なるべく雪原に足跡を付けないように進みながら、木々の奥を注意深く観察した。
(「いろんなところに目を凝らして……どんな痕跡も見逃さないよ」)
物音、匂い、何かの気配――あらゆる痕跡を探るように、飛梅は神経を尖らせた。
空気が凛と澄んでいる。白い息を吐き出して、彼女は真っ直ぐに前を見据えた。
(「雪に残る足跡、移動の痕跡……雪はすべてを覆い隠すけれど、時にすべてを曝け出すの」)

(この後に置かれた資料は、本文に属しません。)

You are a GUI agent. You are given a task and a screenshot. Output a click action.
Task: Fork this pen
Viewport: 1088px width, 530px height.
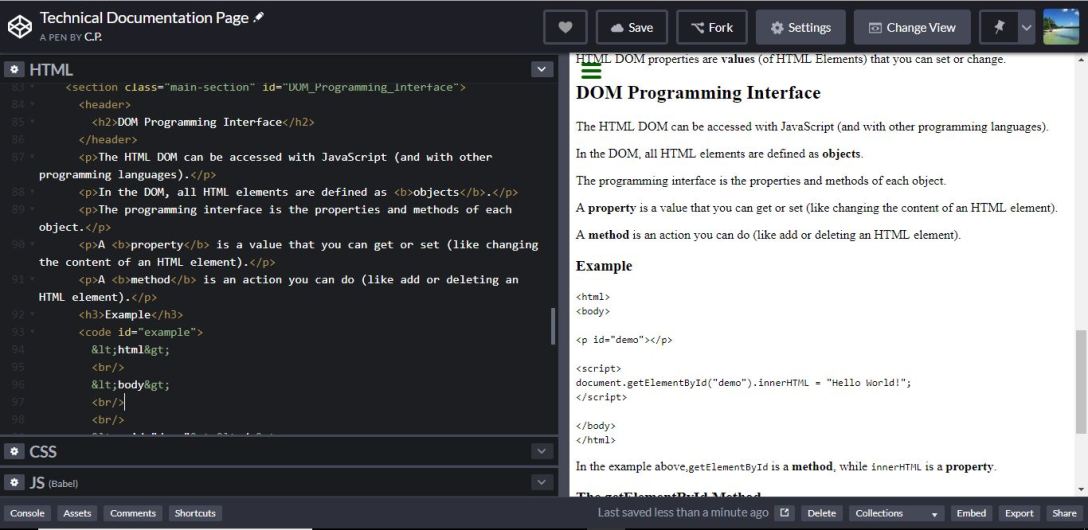pos(711,28)
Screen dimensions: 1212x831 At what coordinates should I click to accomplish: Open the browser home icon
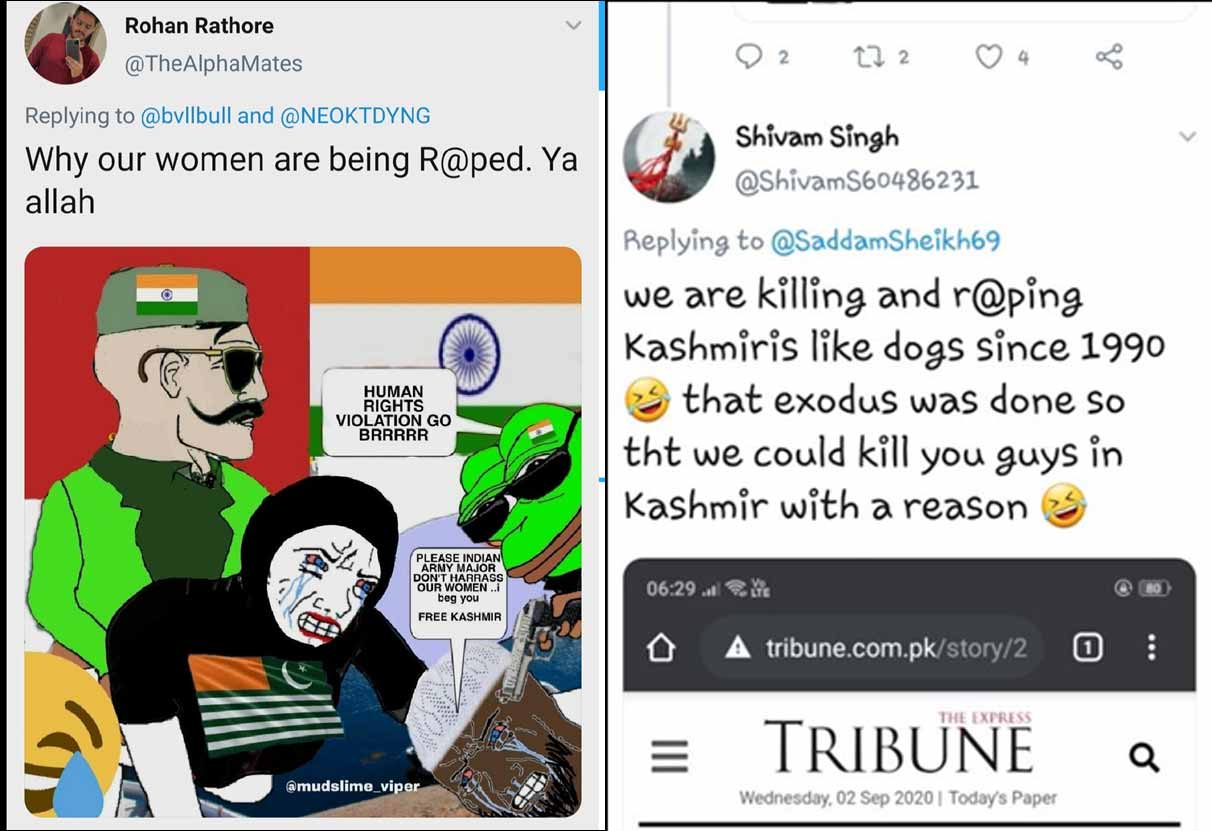(x=661, y=648)
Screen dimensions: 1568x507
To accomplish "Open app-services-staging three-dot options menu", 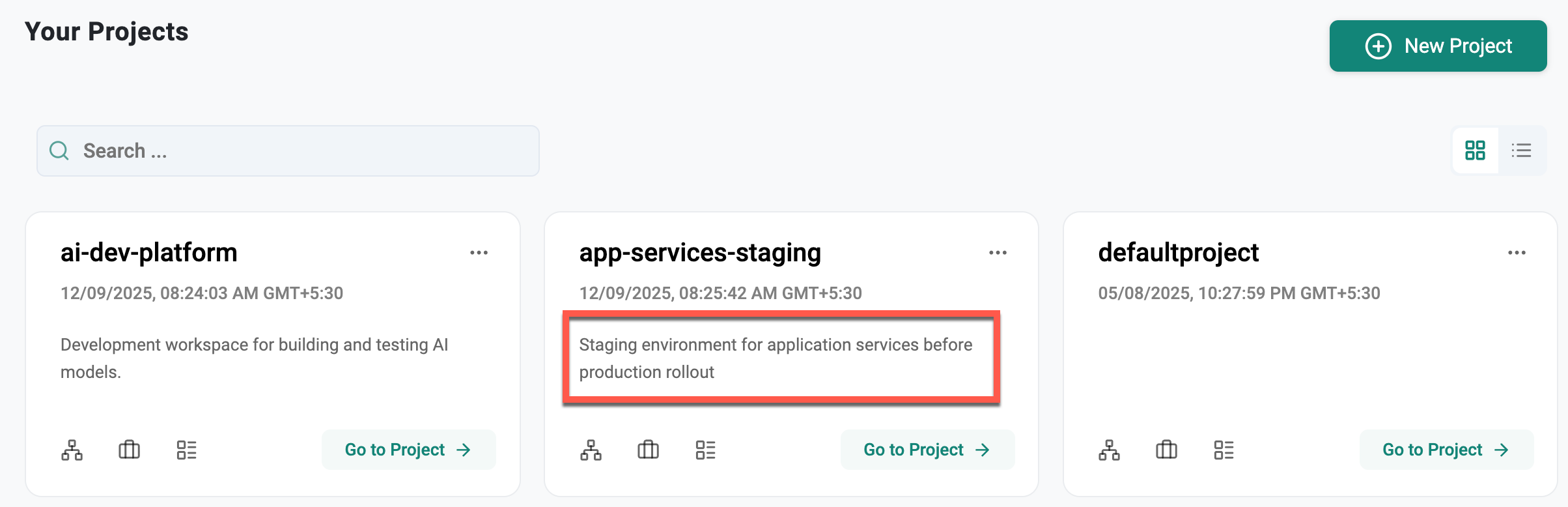I will click(x=998, y=253).
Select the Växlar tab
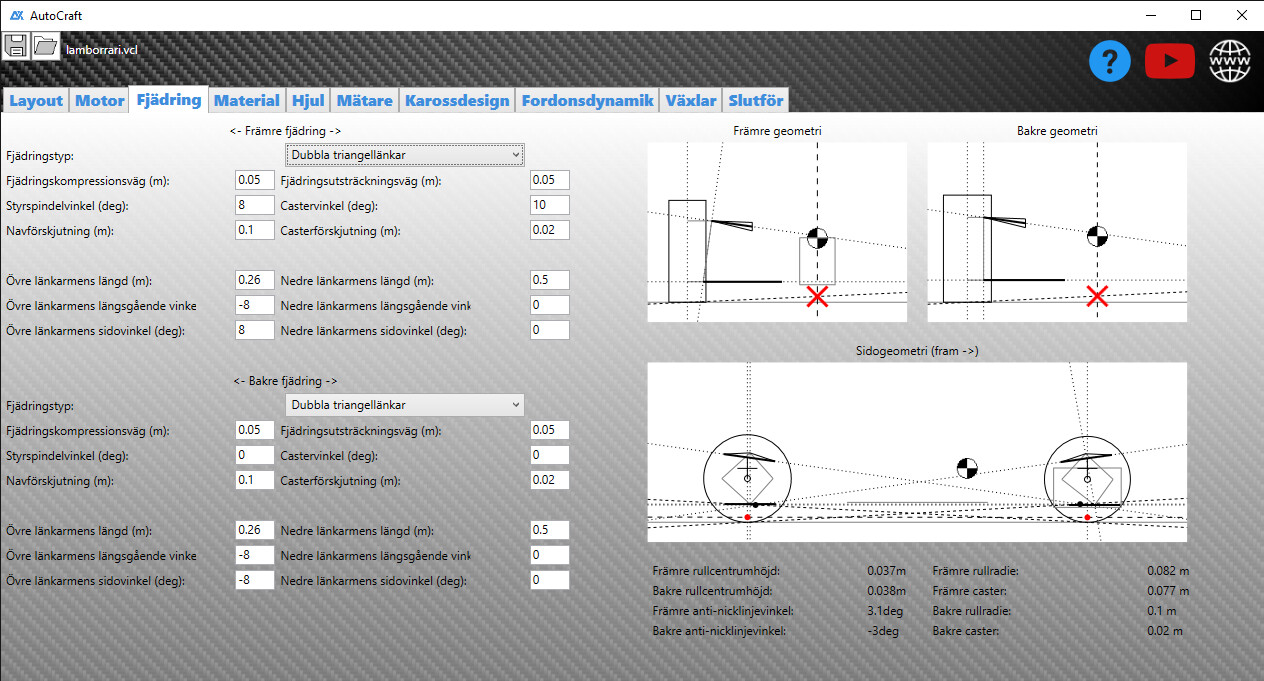This screenshot has height=681, width=1264. (691, 100)
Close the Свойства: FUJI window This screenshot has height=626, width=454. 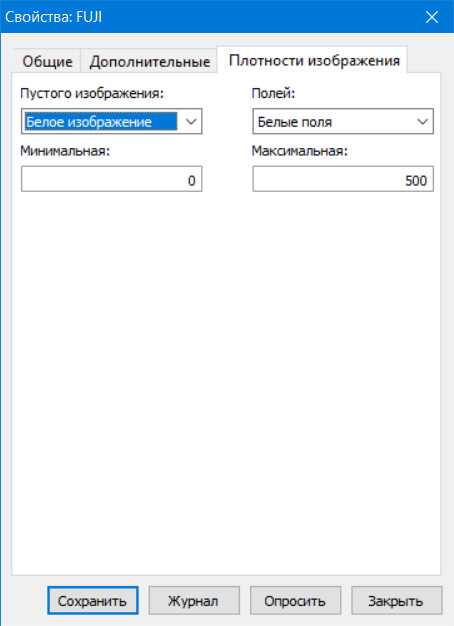click(x=432, y=17)

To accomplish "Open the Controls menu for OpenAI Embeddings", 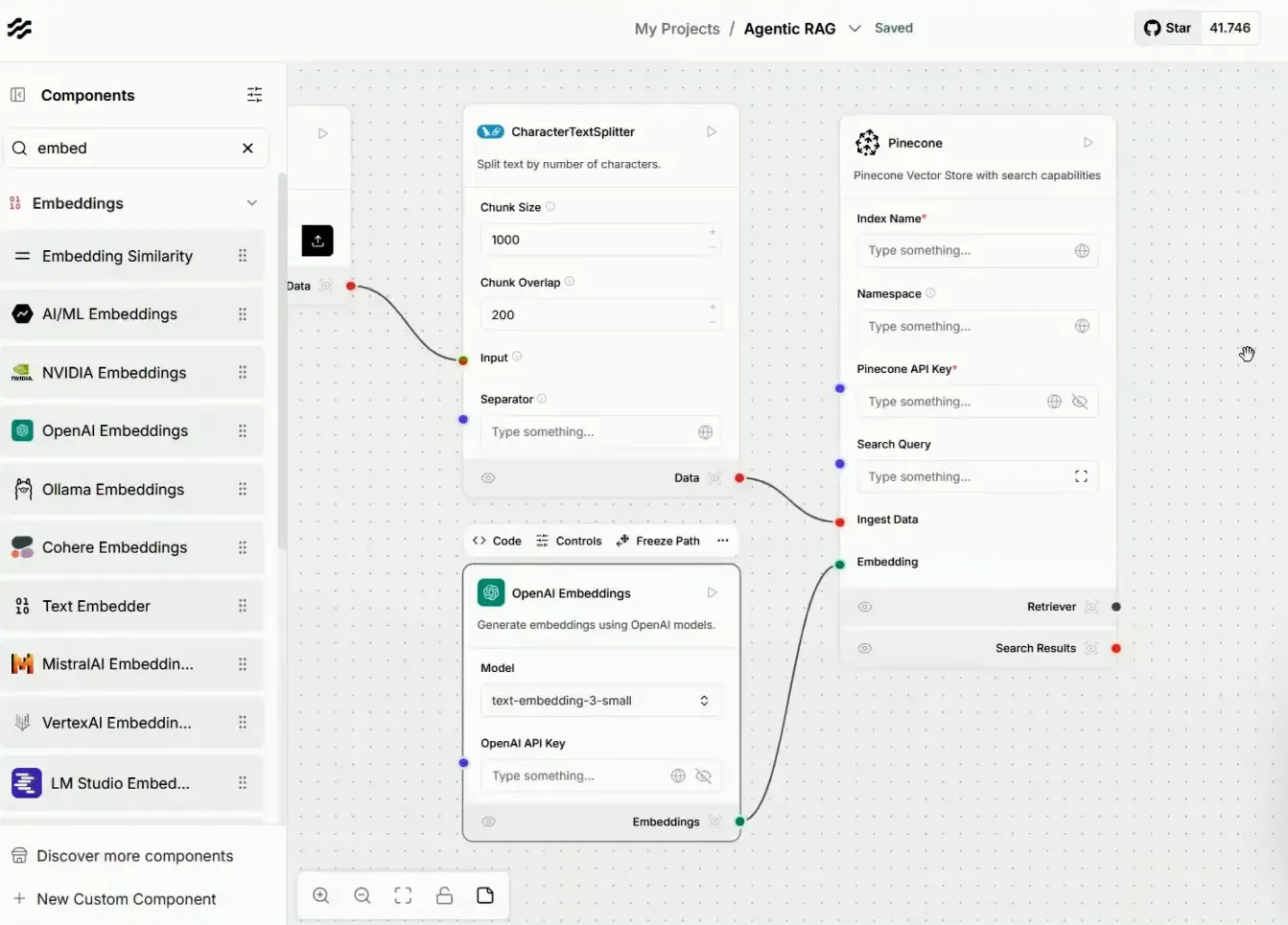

純白は刻まれた痕跡を露わにする。上に雪が積もりさえしなければ、溶けるまで残り続けるのだ。
雪原は不気味な気配すら漂わせる。包み込むように広がる純白の中を、飛梅は静かに進んでいった。
●白を探る
雪に覆われた森は、常よりも静かに感じる。その静けさが、余計にこの地の寒さを際立たせていた。
「うー……こんな寒い中で捜索なんて散々っすねぇ」
深見・音夢(星灯りに手が届かなくても・h00525)は、両腕を擦りながら寒さに耐える。
とはいえ、この事件を未然に防げるに越したことはないと、彼女は気合を入れた。
「女神だろうが怪異だろうが、自分のために他人を捻じ曲げるような輩は見逃せないし推せないっすからね」
正義感を胸に抱けば冷たい風など何のその。音夢は周囲の環境に注意を向けつつ、雪の森を探る。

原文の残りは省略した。